The gas inlets and the gas outlets, which were associated with the refiner, were disposed as follows. Specifically, the gas inlets were disposed at the following positions: at the throat section located at the lower part of the joining section through which the soaking zone and the cooling zone were joined (22e: “lower part of communicating section”); at a position 1 m below the shafts of the upper hearth rolls disposed in the soaking zone (22b: “upper part of soaking zone”); at the center of the soaking zone (center both in the height direction and the furnace-length direction: 22c: “middle part of soaking zone”); at a position 1 m above the shafts of the lower hearth rolls disposed in the soaking zone (22d: “lower part of soaking zone”); and in the vicinity of the entry side of the furnace, at the lower part of the heating zone (position 1 m above the shafts of the lower hearth rolls and 0.5 m forward and rearward of the pass line in the furnace-length direction: 22a: “vicinity of heating-zone-entry side”). The above-described gas inlets were configured so that inlets at which gas was to be drawn can be selected. The gas outlets, through which gas was ejected from the refiner into the furnace, were disposed at the following positions: at a position 1 m from both the exit-side furnace wall and the ceiling of the joining section through which the soaking zone and the cooling zone were joined (23e: “upper part of joining section”); and at four positions 1 m below the shafts of the upper hearth rolls disposed in the heating zone, at intervals of 2 m with the starting point located at a position 1 m from the furnace wall on the furnace-entry side (23a to 23d: “upper part of heating zone: first to fourth outlets from entry side”).

The diameter of the inlets was φ00 mm.
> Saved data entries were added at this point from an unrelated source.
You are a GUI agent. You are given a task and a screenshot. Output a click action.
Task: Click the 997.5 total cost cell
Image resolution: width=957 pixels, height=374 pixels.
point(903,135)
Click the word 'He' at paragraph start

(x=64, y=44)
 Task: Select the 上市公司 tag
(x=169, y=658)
The inlets were disposed in pairs except in the joining section at intervals of 1 m; in the joining section, a single inlet was disposed. The diameter of the outlets was φ50 mm. In the joining section, a single outlet was disposed; at the upper part of the heating zone, the outlets were disposed in groups of four at intervals of 2 m.

In the refiner, synthetic zeolite was used in the dehumidifying apparatus, and a palladium catalyst was used in the oxygen removing apparatus.
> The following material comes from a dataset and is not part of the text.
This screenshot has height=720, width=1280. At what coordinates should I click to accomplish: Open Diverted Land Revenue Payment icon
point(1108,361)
The tests were conducted using a steel strip having a thickness of 0.8 to 1.2 mm and a width of 950 to 1000 mm at an annealing temperature of 800° C. and at a sheet-passing speed of 100 to 120 mpm. The above-described conditions for the tests were unified as far as possible. Table 1 shows the alloy content of the steel strip used.
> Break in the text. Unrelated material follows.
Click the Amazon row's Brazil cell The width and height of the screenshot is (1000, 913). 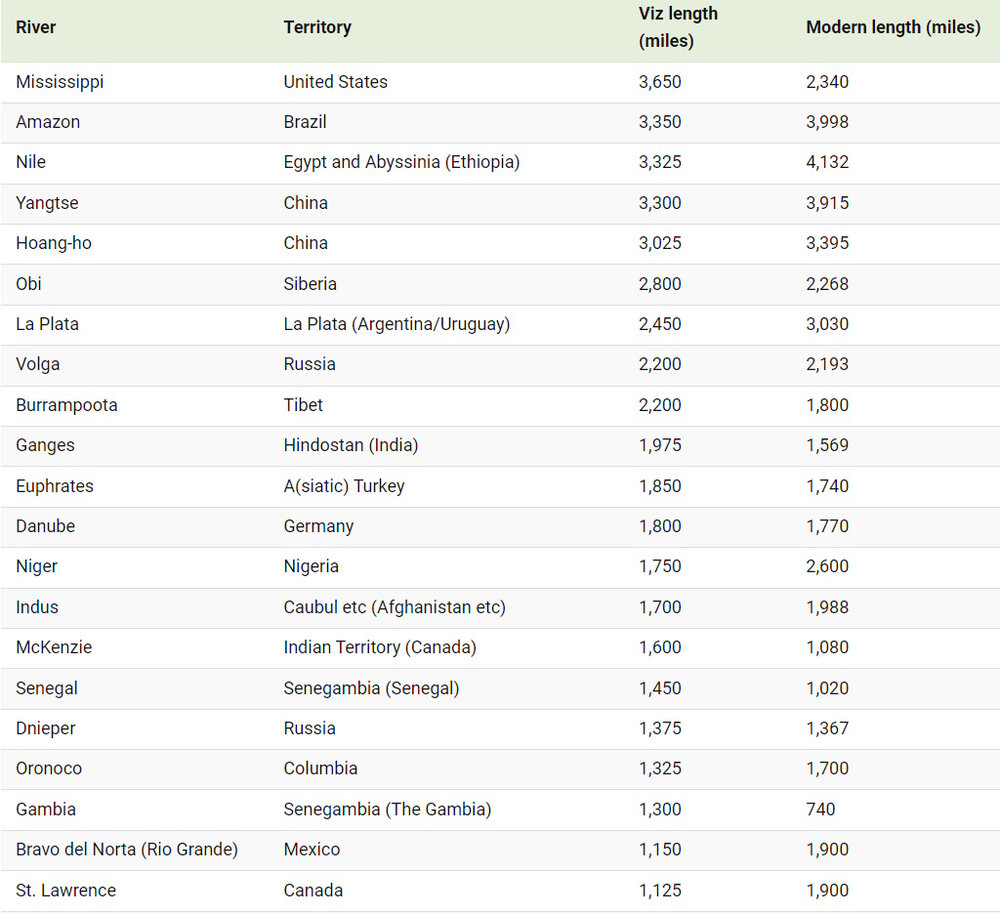(305, 122)
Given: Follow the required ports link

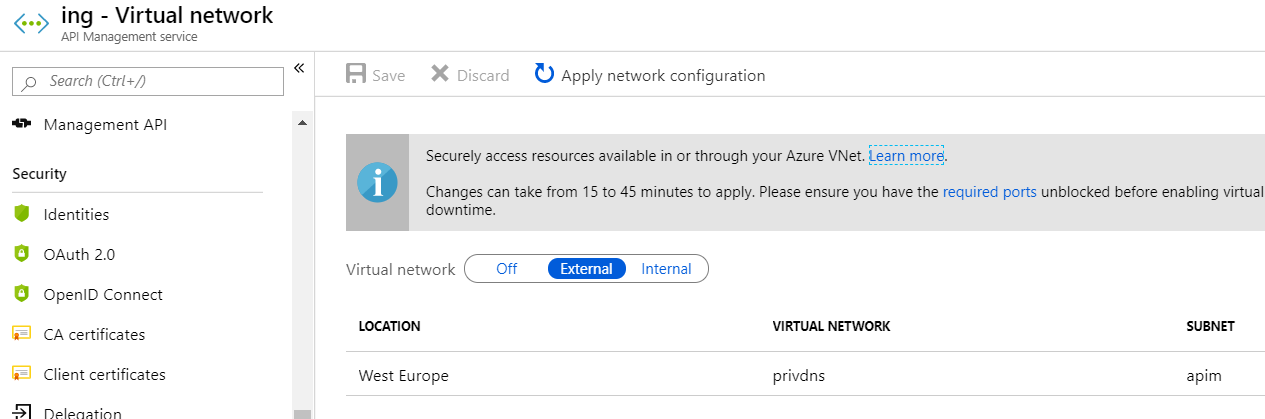Looking at the screenshot, I should 989,192.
The atmosphere gas supplied was H2—N2 gas (H2 concentration: 10 vol %, dew point: −60° C.). The dew point of atmosphere gas measured 1 hr after starting operation of the refiner was examined with reference to the dew point (initial dew point, −34° C. to −36° C.) of the atmosphere measured in the case where the refiner was not used. The flow rate of the gas supplied to the refiner was set to 1500 Nm3/hr.

The dew point of the atmosphere gas was measured at the following points: at the point intermediate between the two gas outlets disposed on the furnace-entry side (24a: “vicinity of furnace-entry side”); at the joining section through which the soaking zone and the cooling zone are joined (24h: “communicating section”); at the points intermediate between two inlets of each pair disposed in the soaking zone (24e to 24g: “upper part of soaking zone”, “center of soaking zone”, and “lower part of soaking zone”, respectively); at the point intermediate between the third and fourth outlets from the furnace-entry-side wall in the heating zone (point intermediate between outlets 23c and 23d: 24b: “upper part of heating zone”); at the center of the heating zone (center both in the height direction and in the furnace-length direction: 24c: “center of heating zone”); and at the position 1 m above the shafts of the lower hearth rolls disposed in the heating zone and 6 m from the furnace-entry-side wall (24d: “lower part of heating zone”).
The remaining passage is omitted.